Музыки в постановках Бутусова по обыкновению всегда много, притом взятой из разных эпох, жанров и культурных слоев, и она, кажется, нужна ему вовсе не для смысловых совпадений (хотя само варварское смешение, скажем Баха с попсой, разумеется, характеризует наш мутный пост-постмодернистский мир) скорее – для усиления эмоционального фона. Но на этот раз музыку к его спектаклю создавал недавно ушедший от нас замечательный композитор Фаустас Латенас, и в ней рядом с джазовыми элементами возникает мощное барокко. Этот концертный костюм, это божественное барочное пение, уводящее эмоцию ввысь, в скорбное просветление, а одновременно – в избыточный, пресыщенный мир современного человека с достатком, у которого все должно быть «культурно» и изысканно», добавляет спектаклю сильнейших смысловых и образных красок.
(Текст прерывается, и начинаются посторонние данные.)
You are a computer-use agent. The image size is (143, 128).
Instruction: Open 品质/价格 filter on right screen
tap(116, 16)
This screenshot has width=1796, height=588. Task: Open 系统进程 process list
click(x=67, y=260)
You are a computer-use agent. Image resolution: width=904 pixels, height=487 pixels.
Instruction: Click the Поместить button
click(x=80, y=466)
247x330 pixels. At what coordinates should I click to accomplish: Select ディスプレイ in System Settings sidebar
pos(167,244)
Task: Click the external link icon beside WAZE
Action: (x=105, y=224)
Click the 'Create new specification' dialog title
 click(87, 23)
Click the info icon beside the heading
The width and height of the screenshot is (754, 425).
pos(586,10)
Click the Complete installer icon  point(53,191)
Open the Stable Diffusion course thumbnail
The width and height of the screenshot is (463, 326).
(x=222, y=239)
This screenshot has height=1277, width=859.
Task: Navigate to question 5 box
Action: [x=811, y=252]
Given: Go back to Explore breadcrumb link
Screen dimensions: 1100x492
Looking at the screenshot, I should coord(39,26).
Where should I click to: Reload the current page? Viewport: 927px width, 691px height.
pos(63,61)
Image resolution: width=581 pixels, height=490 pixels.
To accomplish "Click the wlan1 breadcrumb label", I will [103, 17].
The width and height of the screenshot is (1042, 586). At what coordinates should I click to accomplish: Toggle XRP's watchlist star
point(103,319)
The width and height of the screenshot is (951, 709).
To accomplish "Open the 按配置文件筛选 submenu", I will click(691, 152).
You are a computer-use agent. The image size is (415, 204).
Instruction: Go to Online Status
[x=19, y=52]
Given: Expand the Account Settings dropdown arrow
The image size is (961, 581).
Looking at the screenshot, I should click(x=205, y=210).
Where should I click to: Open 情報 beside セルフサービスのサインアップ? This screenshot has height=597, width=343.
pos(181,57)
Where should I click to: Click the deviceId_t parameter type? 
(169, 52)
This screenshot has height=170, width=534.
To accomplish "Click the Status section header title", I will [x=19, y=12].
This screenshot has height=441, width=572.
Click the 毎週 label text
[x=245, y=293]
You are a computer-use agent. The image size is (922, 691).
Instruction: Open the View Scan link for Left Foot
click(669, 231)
А однажды отъезжает вглубь сцены стена благопристойного дома, открывая некие «античные» колонны с мертвыми чучелами ворон на верхушках и увядающими деревьями. И выбитый-таки из колеи семейной трагедией папа карабкается наверх по отвесной перегородке, буквально лезет на стену. А сын из заторможенного депрессией подростка в мгновение ока превращается в лощеного, преуспевающего психиатра, который бойко тараторит по отпечатанным на хорошей оргтехнике бумажкам выставленный им парню диагноз. И однажды, наивно успокоившись, что, мол, все вроде бы устроилось и рассосалось, родители Николя выходят к публике перед закрытым занавесом высвеченные прямым лучом света, как заправские конферансье. Эта безответственная праздничность концерта, эта безжалостно театрализованная самопрезентация, в которую современные взрослые люди частенько превращают всю свою жизнь, ставит тут издевательски победную точку. Потому что как раз одновременно – там, за бархатным занавесом сын и покончит с собой.
Хороший театр, к счастью, или к несчастью человечества, не похож на всезнайку-психиатра и не готов дать однозначный ответ на абсолютно экзистенциальный вопрос. В театре же Бутусова, отчаянно, эмоционально и образно насыщенном, где свободно и талантливо обживаются и артисты РАМТа, не содержится не только что ответов (одни горчайшие вопросы), но нет даже прямых констатаций: деления на «хороших» и «плохих» (все несчастны, у всех своя бездна); конкретной привязки ко времени и месту действия; прямой узнаваемости. Есть, зато широкий и вольный театральный контекст. Ведь в этом спектакле вместе с гамлетовой темой нашли себе приют, повторю, и сумрачная страстность Стриндберга и Ибсена, и эпическая прямота Брехта, и позднее знание современного человека о том, что между медицинским диагнозом и экзистенциальным несчастьем, между персональной виной и общей непреодолимой «хтонью» невозможно провести четкой границы. То самое знание, от которого всякий так хочется трусливо отмахнуться.